Retailers cheer holiday sales

Lawrence stores report positive results

Officials at some of Lawrence’s biggest and most prominent retailers say they’re ringing up positive holiday sales despite snowstorms, remodeling work and consumers’ penchants for putting off purchases.

The shopping season may have started off slowly, they say, but sales warmed up throughout the season and are catching fire as the new year approaches.

“For the week, we’re smokin’,” said Bob Catlin, co-manager at Wal-Mart, 3300 Iowa. “We’re up double digits for the week. We are trending to be right where we were last year, if not a little better.”

Wal-Mart, the world’s largest retailer, says the entire company is on track for its December sales to be up 2 percent to 4 percent from last December.

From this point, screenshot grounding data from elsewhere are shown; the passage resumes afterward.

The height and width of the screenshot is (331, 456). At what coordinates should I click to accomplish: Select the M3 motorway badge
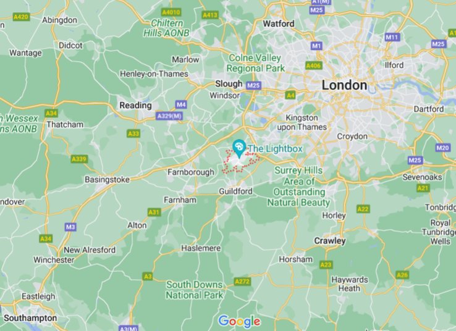(x=70, y=227)
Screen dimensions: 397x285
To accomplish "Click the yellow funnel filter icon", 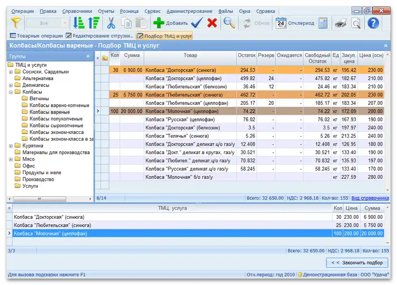I will point(15,23).
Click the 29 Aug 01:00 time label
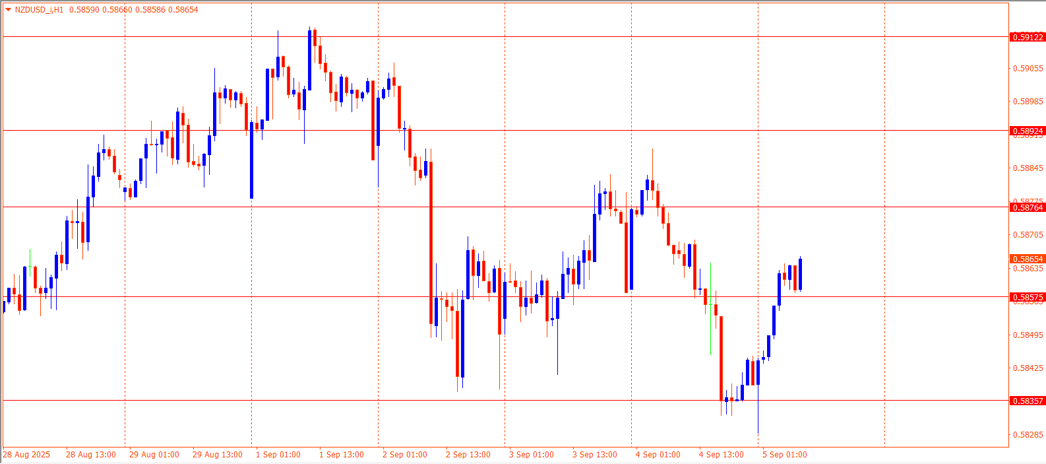 154,455
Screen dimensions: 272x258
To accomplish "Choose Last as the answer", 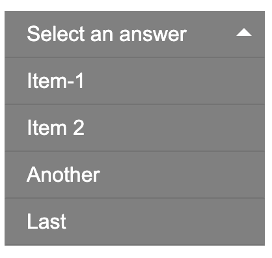I will pyautogui.click(x=135, y=222).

This week the Lawrence store has seen a rush of customers looking to redeem gift cards on big-ticket items such as TVs and DVD players, and other electronics such as video games and CDs, Catlin said. Gift card sales are not accounted for until the cards are redeemed.

Erma Porter, of Lawrence, shops among clearance items at Weaver's Department Store, 901 Mass. Shoppers lingered in stores to pick up post-holiday deals. Porter was shopping with her husband, Robert, for a birthday gift Wednesday.

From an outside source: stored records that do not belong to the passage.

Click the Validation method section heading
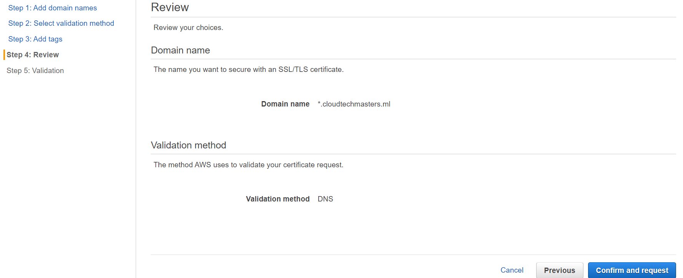Image resolution: width=683 pixels, height=278 pixels. (x=188, y=145)
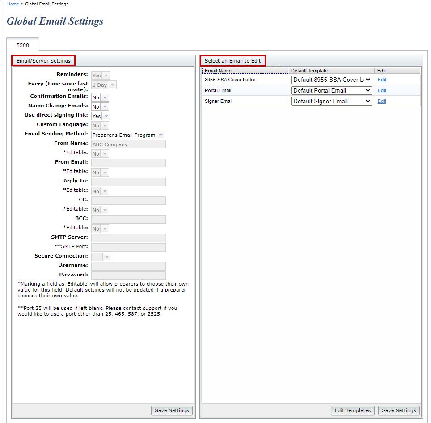Open the Confirmation Emails dropdown
431x423 pixels.
(100, 97)
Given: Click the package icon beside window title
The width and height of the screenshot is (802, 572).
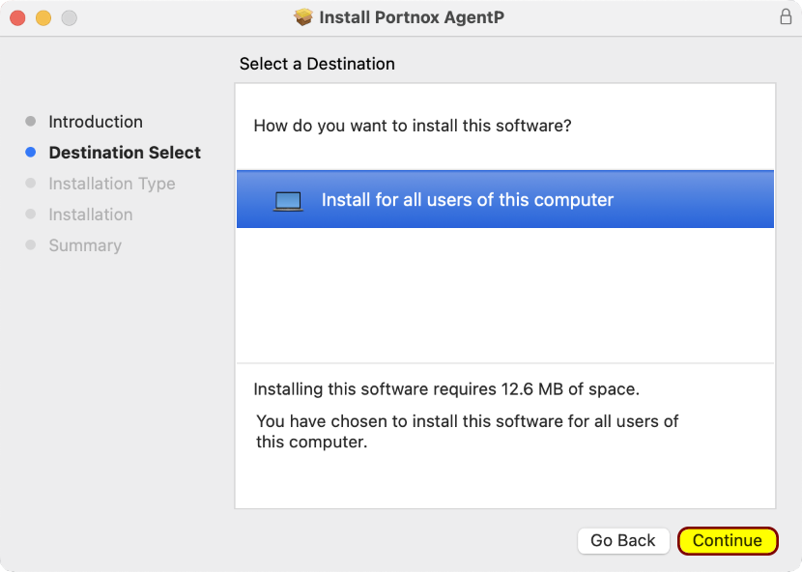Looking at the screenshot, I should click(x=303, y=16).
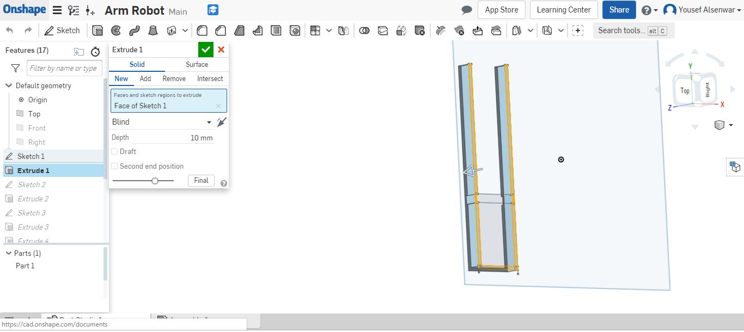Select the Remove operation tab

pos(174,78)
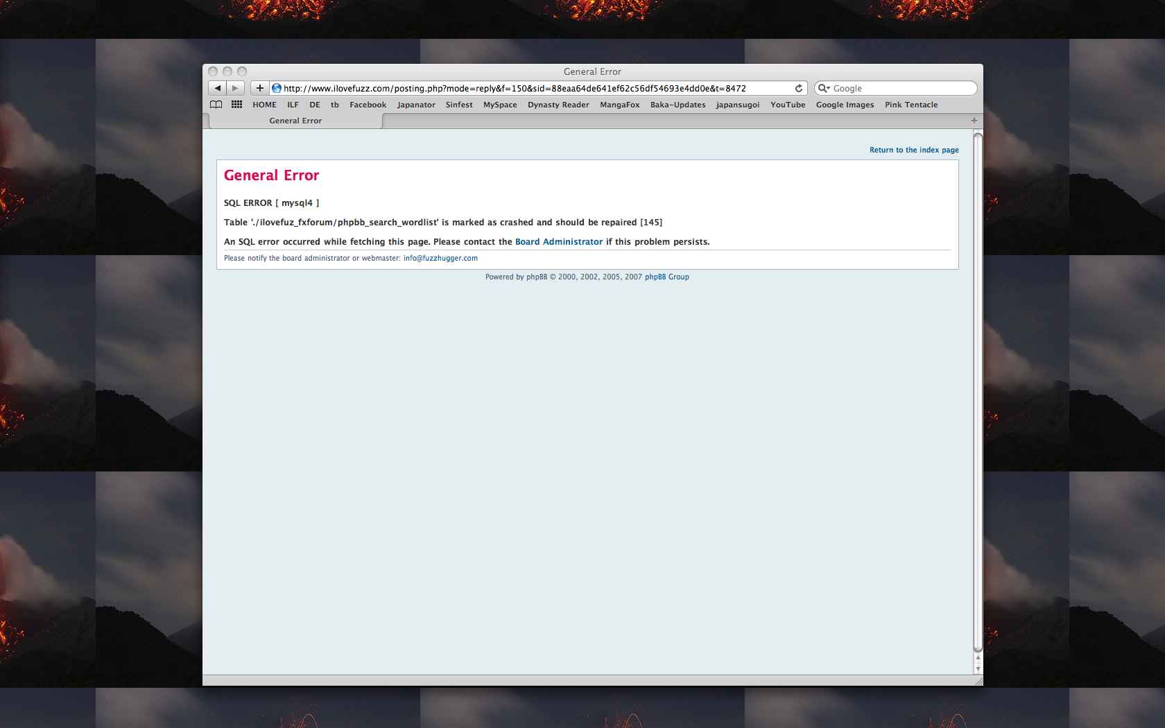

Customers are growing increasingly comfortable with the store’s ongoing remodeling and expansion project, Catlin said, and that bodes well for the holiday season and beyond.

“We’re doing right with what the company is expecting,” he said Wednesday. “We’re cutting it close, but we’re exceeding last year – and that’s good, especially during a remodel.”

At Weaver’s Department Store, 901 Mass., sales are up from last year’s comparable period, said Earl Reineman, vice president.

While Reineman declined to discuss specific figures, he did acknowledge that the store’s holiday performance was “in the ballpark” of the overall nationwide holiday sales increase of 5.2 percent calculated by MasterCard International’s MasterCard Advisors unit.

“The two snows that we had prior to Christmas, in December, kept a lot of people here in Lawrence to shop,” Reineman said. “I also think the cold weather helped sales for a lot of winter goods – everything from coats to sweaters to gloves to hats and electric blankets. The cold weather makes them a lot more appealing to people, both as gifts and for personal use.”

Target Corp., meanwhile, this week reaffirmed its expectations that its stores open at least a year would see sales increase by 4 percent or 5 percent for December, compared with a year earlier. The company is scheduled to report its December sales Monday.

Adam Lemos, a team leader at SuperTarget, 3201 Iowa, said that the Lawrence store was meeting its own expectations for the season. Cold weather cut into sales early in the month, but couldn’t muffle purchases as Christmas approached.

“It didn’t seem to hinder things at all, once everybody got into the buying rush,” he said.